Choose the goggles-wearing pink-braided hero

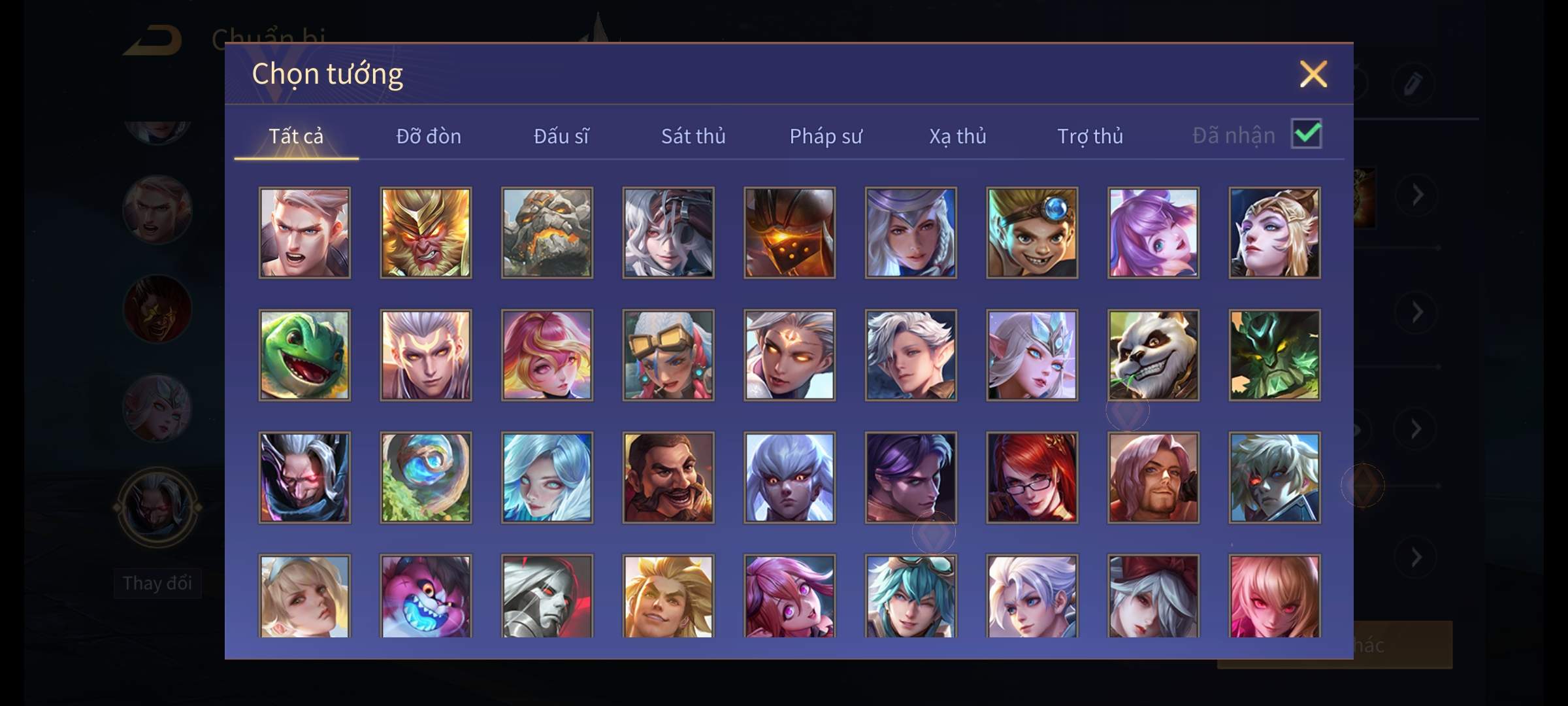point(668,355)
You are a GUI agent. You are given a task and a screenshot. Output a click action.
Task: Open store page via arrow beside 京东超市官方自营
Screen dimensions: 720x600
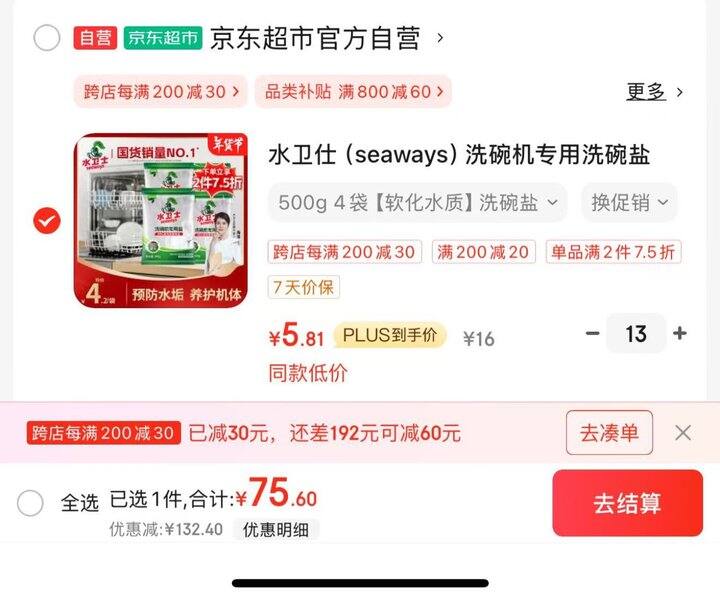440,38
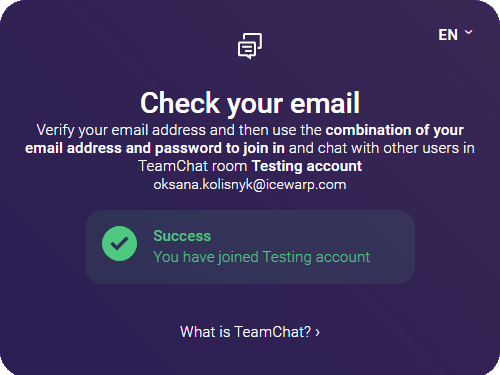
Task: Click the TeamChat speech bubbles logo
Action: pos(250,46)
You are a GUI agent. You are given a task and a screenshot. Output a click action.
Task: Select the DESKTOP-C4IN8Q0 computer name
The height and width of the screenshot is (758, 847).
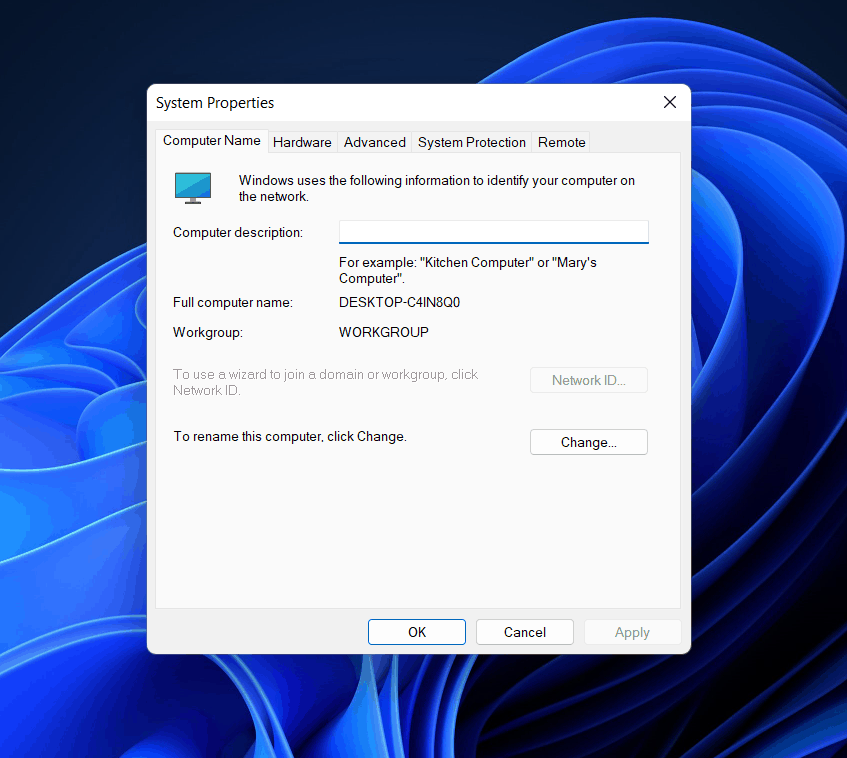tap(399, 302)
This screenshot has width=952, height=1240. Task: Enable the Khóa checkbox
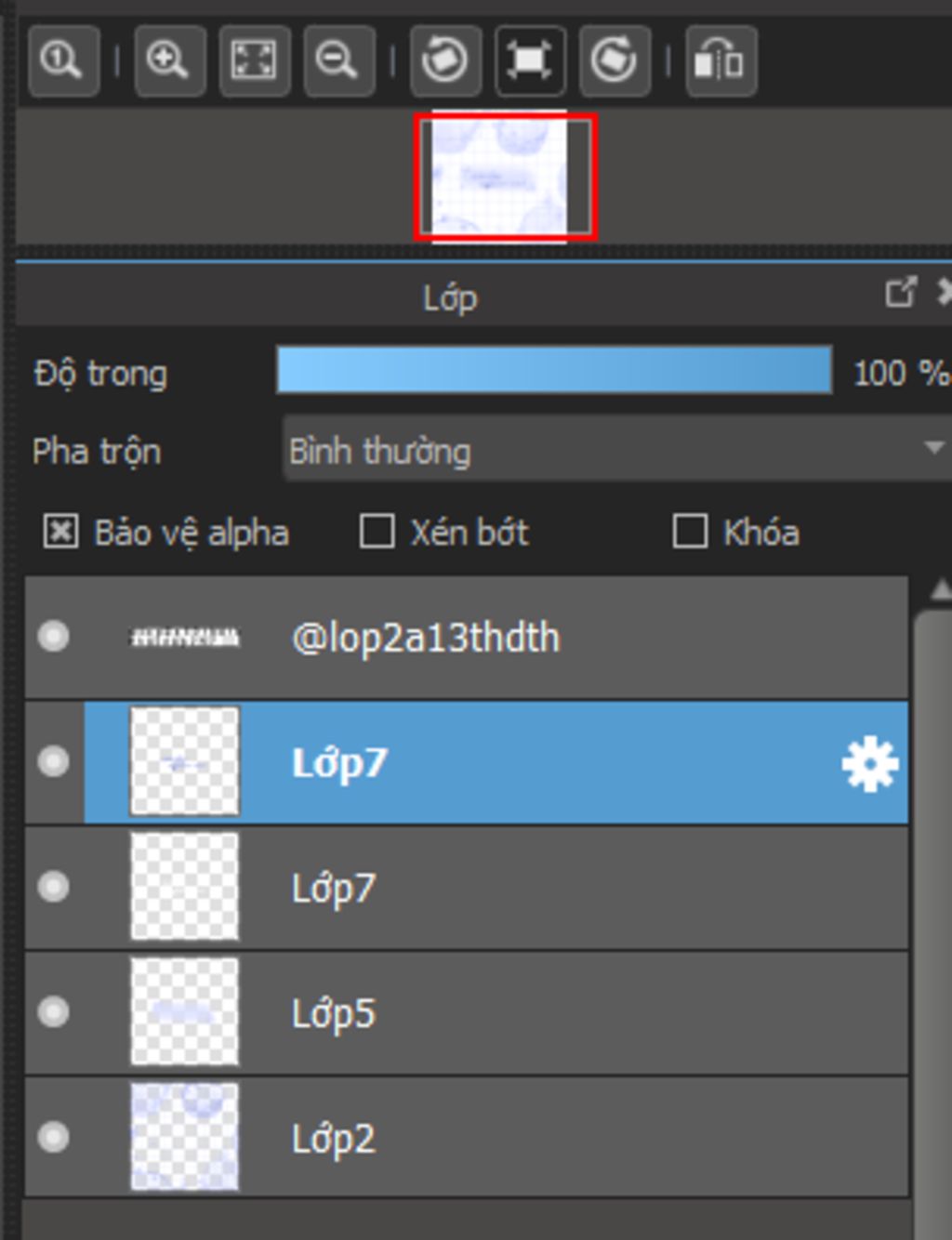690,533
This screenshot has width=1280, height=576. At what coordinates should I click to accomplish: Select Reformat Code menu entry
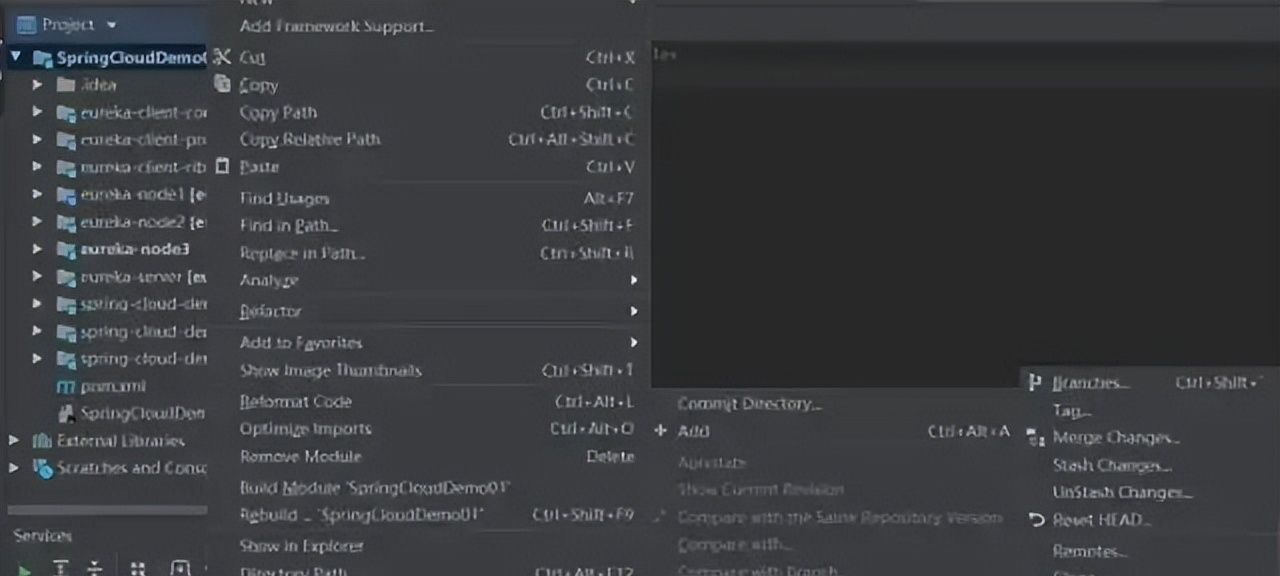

※

## Your assignment
I need the lines from the one holding "The height and" through the last line of the entries set down exactly, with every picture left out.

## Result
The height and width of the screenshot is (758, 847).
tap(399, 302)
This screenshot has width=952, height=1240. Task: Enable the Khóa checkbox
690,533
This screenshot has width=1280, height=576. At what coordinates should I click to accomplish: Select Reformat Code menu entry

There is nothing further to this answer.